The history of oxygen in the oceans and atmospheres is thought to have played a key role in Earth's long term biological evolution. Ongoing research by Harvard team members addresses the initial oxygenation of the atmosphere and surface ocean 2400-2200 million years ago (Ma), renewed oxygen influx near the end of the Proterozoic Eon, and life and environments between those two events.
In 1998, Donald Canfield proposed that the cessation of iron formation deposition ca. 1850 Ma reflected the expansion of sulfidic deep oceans and not, as traditionally understood, the spread of oxygen throughout ocean basins. Research by Harvard team members lends support to this hypothesis, demonstrating the presence of a strong redoxcline within the a ca.1500 Ma Roper group, Australia, and documenting an environment-specific pattern of sulfur isotopic fractionation that documents low sulfate levels in Roper seawater. Roper and older sedimentary rocks in northern Australia suggest sulfate (and, hence, probably oxygen) limitation through 250 million years of mid-Proterozoic history. One wishes, however, for geochemical markers that might provide globally integrated records of Proterozoic redox conditions. As shown by team member A. Anbar, Mo isotopes may serve this purpose. Anbar has observed systematic differences between the Mo isotopic compositions of sediments accumulated under oxic and sulfidic conditions. Preliminary data led him to predict that Mo isotopes are fractionated during uptake by Mn-oxides. Laboratory experiments conducted in fall, 2001 confirm this hypothesis. Anbar's lab has also extended its measurements of sulfidic sediments beyond the Black Sea, characterizing Mo isotopes in Cariaco Basin sediments. Mo isotopes here are very similar to the Black Sea. Finally, as Year 4 drew to a close, Anbar made preliminary measurements of Mo isotopes in mid-Proterozoic black shales that are consistent with the hypothesis of extensive ocean anoxia at this time. In a paper slated for publication in Science, Anbar and A. Knoll explored the implications of sulfidic deep waters for the distribution of biologically important trace metals in Proterozoicc oceans.

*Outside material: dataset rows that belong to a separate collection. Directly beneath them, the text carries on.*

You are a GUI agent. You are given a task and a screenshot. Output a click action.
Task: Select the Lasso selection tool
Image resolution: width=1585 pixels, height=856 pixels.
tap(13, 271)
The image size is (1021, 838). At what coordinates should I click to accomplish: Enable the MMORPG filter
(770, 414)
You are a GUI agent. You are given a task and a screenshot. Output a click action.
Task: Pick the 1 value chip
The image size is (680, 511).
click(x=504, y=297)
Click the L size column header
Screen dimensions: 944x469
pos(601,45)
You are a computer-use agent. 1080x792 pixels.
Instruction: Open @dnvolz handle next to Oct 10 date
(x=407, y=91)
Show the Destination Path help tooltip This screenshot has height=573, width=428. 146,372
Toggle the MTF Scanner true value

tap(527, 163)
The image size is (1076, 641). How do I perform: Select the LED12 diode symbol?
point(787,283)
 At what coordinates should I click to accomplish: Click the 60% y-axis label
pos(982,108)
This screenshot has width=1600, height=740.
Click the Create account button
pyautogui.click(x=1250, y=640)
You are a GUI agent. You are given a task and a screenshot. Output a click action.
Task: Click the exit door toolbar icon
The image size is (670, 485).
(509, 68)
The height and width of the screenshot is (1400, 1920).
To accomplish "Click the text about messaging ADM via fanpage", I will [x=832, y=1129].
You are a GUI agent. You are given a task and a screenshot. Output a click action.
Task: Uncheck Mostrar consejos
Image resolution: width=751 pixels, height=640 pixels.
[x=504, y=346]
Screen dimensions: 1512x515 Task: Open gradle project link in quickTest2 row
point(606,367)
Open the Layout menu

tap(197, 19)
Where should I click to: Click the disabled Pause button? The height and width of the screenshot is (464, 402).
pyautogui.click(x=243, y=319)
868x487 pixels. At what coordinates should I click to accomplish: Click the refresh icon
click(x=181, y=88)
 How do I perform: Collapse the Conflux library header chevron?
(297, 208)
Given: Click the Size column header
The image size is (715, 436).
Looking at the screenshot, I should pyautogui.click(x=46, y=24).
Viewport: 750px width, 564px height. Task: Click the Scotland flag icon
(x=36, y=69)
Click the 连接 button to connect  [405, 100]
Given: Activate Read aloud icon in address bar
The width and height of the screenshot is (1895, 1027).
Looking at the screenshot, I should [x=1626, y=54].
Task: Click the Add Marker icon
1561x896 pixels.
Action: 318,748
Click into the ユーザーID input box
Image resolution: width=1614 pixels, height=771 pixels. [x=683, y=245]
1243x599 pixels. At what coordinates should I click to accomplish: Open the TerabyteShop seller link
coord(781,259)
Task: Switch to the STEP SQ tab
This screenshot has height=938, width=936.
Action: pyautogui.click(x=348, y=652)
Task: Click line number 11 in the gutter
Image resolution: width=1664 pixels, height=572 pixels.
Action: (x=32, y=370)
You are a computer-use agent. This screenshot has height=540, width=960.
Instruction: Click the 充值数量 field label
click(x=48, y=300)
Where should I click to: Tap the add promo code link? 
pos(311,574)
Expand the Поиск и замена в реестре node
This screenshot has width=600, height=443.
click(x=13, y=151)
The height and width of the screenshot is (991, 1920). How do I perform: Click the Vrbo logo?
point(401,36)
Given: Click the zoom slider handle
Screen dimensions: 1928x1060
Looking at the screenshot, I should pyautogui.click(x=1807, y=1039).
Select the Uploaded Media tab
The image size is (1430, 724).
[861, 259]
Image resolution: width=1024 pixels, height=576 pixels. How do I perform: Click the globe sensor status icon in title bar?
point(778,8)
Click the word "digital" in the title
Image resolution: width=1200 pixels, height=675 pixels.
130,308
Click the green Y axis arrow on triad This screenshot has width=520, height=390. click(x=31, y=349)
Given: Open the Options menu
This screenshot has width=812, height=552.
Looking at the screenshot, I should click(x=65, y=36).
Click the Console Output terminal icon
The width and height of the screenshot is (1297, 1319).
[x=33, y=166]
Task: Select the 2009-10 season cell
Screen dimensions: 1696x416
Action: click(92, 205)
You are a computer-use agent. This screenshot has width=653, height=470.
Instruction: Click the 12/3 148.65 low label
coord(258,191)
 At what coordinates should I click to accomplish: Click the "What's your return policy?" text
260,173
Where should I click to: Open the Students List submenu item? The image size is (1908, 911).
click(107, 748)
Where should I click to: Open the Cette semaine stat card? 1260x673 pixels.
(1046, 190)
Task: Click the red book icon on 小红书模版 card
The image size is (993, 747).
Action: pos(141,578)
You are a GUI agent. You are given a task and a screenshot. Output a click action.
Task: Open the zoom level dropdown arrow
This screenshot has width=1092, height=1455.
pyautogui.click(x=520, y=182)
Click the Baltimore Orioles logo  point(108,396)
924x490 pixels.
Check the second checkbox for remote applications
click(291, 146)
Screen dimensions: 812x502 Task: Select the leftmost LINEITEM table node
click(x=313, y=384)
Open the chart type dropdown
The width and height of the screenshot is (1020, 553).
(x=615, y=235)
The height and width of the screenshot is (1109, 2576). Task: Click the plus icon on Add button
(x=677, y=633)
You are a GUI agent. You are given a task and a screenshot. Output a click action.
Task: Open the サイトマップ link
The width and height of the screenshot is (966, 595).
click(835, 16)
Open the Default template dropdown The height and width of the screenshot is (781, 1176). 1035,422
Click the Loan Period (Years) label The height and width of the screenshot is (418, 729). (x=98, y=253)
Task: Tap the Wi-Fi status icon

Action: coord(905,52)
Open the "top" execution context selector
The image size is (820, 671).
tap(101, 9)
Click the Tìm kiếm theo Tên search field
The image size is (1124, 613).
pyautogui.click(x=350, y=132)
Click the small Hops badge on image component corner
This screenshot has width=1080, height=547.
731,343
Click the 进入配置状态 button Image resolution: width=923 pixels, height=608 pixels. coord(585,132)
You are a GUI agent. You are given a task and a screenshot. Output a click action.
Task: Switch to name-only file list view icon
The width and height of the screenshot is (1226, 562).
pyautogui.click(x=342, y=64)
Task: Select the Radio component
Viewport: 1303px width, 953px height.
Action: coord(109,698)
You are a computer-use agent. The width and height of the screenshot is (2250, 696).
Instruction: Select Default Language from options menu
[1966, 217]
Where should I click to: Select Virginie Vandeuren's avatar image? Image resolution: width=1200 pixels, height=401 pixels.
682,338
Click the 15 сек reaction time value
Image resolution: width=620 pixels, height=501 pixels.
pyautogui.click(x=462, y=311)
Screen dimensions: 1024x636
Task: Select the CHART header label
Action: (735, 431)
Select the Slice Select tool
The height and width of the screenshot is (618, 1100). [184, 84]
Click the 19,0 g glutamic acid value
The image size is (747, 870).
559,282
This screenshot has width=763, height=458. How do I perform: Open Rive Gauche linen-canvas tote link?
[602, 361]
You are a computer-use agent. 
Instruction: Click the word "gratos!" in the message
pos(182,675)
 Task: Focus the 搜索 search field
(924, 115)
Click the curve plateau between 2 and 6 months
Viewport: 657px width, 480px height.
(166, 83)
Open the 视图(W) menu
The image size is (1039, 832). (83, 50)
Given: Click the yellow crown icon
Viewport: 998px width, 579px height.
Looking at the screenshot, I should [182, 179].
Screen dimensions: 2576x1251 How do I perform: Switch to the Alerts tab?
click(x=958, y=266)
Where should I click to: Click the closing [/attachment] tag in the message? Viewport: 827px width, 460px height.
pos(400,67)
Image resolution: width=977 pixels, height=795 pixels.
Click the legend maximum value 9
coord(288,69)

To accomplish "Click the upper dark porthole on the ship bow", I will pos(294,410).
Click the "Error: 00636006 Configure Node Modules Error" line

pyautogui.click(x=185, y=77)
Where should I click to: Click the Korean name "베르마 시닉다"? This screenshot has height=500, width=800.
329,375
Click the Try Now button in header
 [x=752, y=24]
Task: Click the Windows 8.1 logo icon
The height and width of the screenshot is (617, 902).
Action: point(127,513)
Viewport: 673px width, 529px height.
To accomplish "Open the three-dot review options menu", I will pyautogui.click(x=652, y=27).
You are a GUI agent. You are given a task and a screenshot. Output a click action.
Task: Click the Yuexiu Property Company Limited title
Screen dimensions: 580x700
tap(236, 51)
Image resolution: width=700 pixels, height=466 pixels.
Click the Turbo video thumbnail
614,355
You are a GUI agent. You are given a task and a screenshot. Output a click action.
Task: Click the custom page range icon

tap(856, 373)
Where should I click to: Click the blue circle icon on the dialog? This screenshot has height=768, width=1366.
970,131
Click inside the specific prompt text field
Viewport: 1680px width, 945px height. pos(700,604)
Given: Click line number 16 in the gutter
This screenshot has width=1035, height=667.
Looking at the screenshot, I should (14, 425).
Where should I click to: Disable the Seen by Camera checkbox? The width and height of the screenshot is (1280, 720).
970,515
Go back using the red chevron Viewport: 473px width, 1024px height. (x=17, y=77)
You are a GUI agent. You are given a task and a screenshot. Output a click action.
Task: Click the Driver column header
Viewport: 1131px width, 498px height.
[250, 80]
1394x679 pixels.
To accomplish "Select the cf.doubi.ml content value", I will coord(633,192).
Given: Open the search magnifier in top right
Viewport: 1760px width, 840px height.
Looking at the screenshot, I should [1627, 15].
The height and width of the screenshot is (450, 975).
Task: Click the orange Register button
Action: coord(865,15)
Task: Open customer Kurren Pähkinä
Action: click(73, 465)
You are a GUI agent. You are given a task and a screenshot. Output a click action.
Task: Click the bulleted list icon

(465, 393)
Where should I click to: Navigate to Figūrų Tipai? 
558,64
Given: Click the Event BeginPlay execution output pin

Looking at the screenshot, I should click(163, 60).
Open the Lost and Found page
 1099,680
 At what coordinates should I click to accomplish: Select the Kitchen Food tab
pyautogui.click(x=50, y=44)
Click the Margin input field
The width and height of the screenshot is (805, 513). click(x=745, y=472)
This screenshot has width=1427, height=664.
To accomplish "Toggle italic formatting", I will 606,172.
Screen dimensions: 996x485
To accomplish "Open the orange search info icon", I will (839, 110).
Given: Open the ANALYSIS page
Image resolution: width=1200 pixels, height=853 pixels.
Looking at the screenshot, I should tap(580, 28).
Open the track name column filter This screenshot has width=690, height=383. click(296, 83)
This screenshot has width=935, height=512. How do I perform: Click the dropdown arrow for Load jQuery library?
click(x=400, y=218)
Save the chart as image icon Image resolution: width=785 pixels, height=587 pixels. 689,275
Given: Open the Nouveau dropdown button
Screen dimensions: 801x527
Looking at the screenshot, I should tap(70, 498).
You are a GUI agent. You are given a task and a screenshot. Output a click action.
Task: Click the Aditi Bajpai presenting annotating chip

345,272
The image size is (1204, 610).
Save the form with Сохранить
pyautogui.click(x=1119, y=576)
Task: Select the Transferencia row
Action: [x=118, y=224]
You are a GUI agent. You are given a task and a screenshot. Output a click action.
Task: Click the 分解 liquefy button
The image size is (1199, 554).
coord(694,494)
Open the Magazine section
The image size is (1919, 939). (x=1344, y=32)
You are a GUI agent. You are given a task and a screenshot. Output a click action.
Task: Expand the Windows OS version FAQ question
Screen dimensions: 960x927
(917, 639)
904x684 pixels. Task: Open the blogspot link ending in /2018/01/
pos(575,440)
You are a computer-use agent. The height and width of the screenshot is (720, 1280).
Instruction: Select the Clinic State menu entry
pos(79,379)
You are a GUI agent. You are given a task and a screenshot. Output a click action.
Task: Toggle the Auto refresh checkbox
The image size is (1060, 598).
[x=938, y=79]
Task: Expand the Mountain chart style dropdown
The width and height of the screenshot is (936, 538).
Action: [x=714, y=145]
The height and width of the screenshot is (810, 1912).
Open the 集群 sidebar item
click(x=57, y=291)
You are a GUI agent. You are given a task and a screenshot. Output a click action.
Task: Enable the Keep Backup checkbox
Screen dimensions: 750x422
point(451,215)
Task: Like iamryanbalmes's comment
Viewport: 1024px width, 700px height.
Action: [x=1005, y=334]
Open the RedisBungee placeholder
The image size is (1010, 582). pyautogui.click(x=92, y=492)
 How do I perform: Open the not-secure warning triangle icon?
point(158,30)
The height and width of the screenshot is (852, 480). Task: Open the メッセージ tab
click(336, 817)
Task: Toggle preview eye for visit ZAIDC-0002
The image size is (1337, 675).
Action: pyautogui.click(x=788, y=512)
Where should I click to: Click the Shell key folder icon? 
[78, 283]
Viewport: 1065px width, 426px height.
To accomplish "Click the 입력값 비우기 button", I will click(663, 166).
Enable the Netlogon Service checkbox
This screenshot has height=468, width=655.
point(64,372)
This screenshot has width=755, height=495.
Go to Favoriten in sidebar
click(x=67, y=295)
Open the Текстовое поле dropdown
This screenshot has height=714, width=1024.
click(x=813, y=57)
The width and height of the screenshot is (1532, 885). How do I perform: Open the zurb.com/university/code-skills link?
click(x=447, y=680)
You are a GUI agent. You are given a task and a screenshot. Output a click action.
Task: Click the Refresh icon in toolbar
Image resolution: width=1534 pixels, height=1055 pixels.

What factors led to the formation of sulfidic Proterozoic oceans remains uncertain, as do the processes that facilitated renewed oxygen increase toward the end of the eon. In modeling the initial rise of atmospheric oxygen levels 2400-2200 Ma, H.D. Holland has proposed that a minor increase in the oxygen fugacity of volcanic gases may have triggered the Paleoproterozoic rise of atmospheric oxygen.